Stored records

☆ ☆ ☆ ☆ ☆ ☆ ☆

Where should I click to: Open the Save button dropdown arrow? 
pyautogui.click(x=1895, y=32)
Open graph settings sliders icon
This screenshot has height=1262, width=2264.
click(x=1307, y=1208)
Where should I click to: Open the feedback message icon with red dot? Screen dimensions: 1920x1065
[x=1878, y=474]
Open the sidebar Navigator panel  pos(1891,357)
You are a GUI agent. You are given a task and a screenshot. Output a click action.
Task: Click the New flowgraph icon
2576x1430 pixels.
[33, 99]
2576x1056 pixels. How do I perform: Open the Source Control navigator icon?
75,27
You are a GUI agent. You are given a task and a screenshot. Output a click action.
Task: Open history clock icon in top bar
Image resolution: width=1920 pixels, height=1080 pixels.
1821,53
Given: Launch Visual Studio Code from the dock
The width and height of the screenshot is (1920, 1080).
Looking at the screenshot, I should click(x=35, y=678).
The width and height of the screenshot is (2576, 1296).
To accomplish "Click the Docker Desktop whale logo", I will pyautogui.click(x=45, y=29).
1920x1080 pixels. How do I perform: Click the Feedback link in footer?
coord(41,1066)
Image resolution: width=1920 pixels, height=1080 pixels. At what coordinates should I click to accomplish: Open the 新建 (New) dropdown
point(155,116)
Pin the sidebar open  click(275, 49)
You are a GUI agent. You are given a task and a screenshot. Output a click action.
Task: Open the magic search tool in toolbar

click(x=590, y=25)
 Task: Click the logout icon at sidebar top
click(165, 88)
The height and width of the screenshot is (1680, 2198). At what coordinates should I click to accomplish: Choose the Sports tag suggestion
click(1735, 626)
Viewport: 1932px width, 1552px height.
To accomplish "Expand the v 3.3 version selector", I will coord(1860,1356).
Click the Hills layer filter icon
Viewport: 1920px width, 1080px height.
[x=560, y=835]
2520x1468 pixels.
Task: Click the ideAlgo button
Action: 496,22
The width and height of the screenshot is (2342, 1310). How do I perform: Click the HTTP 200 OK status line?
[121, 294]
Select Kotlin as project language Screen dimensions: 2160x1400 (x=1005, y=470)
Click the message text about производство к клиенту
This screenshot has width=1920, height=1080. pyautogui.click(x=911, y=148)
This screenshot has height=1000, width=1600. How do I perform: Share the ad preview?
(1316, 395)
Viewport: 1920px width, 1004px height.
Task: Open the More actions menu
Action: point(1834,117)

☆ ☆ ☆ ☆ ☆ ☆ ☆

→ Exercise directions:
Your response should be an exact copy of all the records.

→ Completed task:
Where should I click to: Open the Save button dropdown arrow? 
pyautogui.click(x=1895, y=32)
Open graph settings sliders icon
This screenshot has height=1262, width=2264.
click(x=1307, y=1208)
Where should I click to: Open the feedback message icon with red dot? Screen dimensions: 1920x1065
[x=1878, y=474]
Open the sidebar Navigator panel  pos(1891,357)
You are a GUI agent. You are given a task and a screenshot. Output a click action.
Task: Click the New flowgraph icon
2576x1430 pixels.
[33, 99]
2576x1056 pixels. How do I perform: Open the Source Control navigator icon?
75,27
You are a GUI agent. You are given a task and a screenshot. Output a click action.
Task: Open history clock icon in top bar
Image resolution: width=1920 pixels, height=1080 pixels.
1821,53
Given: Launch Visual Studio Code from the dock
The width and height of the screenshot is (1920, 1080).
Looking at the screenshot, I should click(x=35, y=678).
The width and height of the screenshot is (2576, 1296).
To accomplish "Click the Docker Desktop whale logo", I will pyautogui.click(x=45, y=29).
1920x1080 pixels. How do I perform: Click the Feedback link in footer?
coord(41,1066)
Image resolution: width=1920 pixels, height=1080 pixels. At what coordinates should I click to accomplish: Open the 新建 (New) dropdown
point(155,116)
Pin the sidebar open  click(275, 49)
You are a GUI agent. You are given a task and a screenshot. Output a click action.
Task: Open the magic search tool in toolbar

click(x=590, y=25)
 Task: Click the logout icon at sidebar top
click(165, 88)
The height and width of the screenshot is (1680, 2198). At what coordinates should I click to accomplish: Choose the Sports tag suggestion
click(1735, 626)
Viewport: 1932px width, 1552px height.
To accomplish "Expand the v 3.3 version selector", I will coord(1860,1356).
Click the Hills layer filter icon
Viewport: 1920px width, 1080px height.
[x=560, y=835]
2520x1468 pixels.
Task: Click the ideAlgo button
Action: 496,22
The width and height of the screenshot is (2342, 1310). How do I perform: Click the HTTP 200 OK status line?
[121, 294]
Select Kotlin as project language Screen dimensions: 2160x1400 (x=1005, y=470)
Click the message text about производство к клиенту
This screenshot has width=1920, height=1080. pyautogui.click(x=911, y=148)
This screenshot has height=1000, width=1600. How do I perform: Share the ad preview?
(1316, 395)
Viewport: 1920px width, 1004px height.
Task: Open the More actions menu
Action: point(1834,117)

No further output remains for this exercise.